→ Exercise instructions
Continue the satirical news item about Aneurin Bevan's posthumous protest against NHS reform, starting after its final sentence.

→ Exercise text
=== Begin Enclosure ===

As our Best Year Ever continues, the Department of Health today called for urgent measures in order to counter the destablising effects of the late former Secretary of State Aneurin 'Nye' Bevan's from-beyond-the-grave opposition to NHS change, modernisation and choice.
Through a spokes-medium, Mr Bevan stated "I hereby give notice that; in my capacity as former Secretary of State, I will continue to spin clockwise in my grave (at approximately 1500-2000rpm), as a form of political protest against the wholesale dumbing-down, breaking-up, downgrading, fucking-over and otherwise general buggering about of the National Health Service, until such a time as the incumbent Health Secretary resigns from her post. I believe said Health Secretary to be, in fact, an talentless, cretinous twatface, whose managerial style and political presentation lead me to believe that she is, in reality, nothing more than a actress from an itv drama in which she is playing the role of Health Secretary (badly). Or maybe even a Channel 5 drama - she really is rather fucking gash. Quite how this time/space/televisual mix up has occurred is not my concern. The Health Secretary must forthwith cease and desist from having any role in our Nation's health, and keep her incompetent, badly-joined-up thinking to herself. The citizens of this country (got that, citizens -not stakeholders?) demand that their National Insurance stamps be honoured from cradle to grave. No more "referral management centres". No more "Independent Sector Treatment Centres". No more quackery and certainly no more management consultancy. Any further control-freakery will be punished by my continued protest sending the British Isles onto a direct collision course with Iceland. Then we're all fucked. Got it? Twat."

=== End Enclosure ===

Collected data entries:
=== Begin Enclosure ===

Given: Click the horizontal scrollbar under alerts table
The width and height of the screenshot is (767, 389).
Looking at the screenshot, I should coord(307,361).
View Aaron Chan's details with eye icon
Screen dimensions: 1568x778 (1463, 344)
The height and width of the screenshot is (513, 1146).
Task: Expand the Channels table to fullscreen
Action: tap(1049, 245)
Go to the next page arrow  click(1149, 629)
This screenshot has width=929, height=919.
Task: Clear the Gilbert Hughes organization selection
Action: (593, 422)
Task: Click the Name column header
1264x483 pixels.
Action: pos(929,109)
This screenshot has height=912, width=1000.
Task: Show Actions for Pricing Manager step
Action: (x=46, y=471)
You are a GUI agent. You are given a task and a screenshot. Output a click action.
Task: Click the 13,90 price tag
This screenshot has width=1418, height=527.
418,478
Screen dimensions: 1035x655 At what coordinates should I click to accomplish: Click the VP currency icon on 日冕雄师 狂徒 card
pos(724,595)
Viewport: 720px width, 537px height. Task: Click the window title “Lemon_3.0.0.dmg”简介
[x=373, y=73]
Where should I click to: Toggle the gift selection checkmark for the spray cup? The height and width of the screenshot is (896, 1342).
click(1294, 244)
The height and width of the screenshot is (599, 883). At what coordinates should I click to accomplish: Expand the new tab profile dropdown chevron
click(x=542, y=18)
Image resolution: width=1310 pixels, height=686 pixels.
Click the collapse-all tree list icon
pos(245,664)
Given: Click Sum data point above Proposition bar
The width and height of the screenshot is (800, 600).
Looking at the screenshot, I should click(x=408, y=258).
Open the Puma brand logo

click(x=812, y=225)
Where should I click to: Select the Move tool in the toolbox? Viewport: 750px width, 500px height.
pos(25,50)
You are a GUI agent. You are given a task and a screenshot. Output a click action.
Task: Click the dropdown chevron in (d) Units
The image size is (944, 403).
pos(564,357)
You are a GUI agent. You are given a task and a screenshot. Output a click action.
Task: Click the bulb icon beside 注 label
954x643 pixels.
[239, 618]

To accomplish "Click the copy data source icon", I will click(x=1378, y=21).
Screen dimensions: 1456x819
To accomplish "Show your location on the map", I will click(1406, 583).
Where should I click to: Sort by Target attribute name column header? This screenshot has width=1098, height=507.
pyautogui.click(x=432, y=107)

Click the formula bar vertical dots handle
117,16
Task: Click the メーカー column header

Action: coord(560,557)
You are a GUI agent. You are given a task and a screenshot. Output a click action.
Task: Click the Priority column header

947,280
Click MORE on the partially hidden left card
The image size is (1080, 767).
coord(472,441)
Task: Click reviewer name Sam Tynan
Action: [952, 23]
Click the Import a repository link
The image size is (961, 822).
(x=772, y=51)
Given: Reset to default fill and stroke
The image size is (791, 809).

=== End Enclosure ===

→ Written answer
Scientists at Greenwich Royal Observatory first highlighted the disastrous effects that Mr Bevan's grave-spinning protests against NHS reform were having when it was found that the Earth had begun to shift almost imperceptibly from its axis and towards the sun.
Since then, several other official voices have raised concerns regarding Mr Bevan's intransigent spinning-in-his-grave antics. Military chiefs acknowledged today that Bevan's rotatory protest was possibly to blame for the alleged failures in Royal Navy GPS systems that resulted in the apparent incursion of 15 UK military personnel into Iranian waters that has lead to an international standoff.
The Health Secretary called Mr Bevan's comments "unhelpful", and stated that there are more patients being treated by more NHS staff than ever. She continued "things are getting ever better, with staff morale at an all-time high and patients having more choice than ever".
At time of writing, Mr Bevan continued to spin in his grave.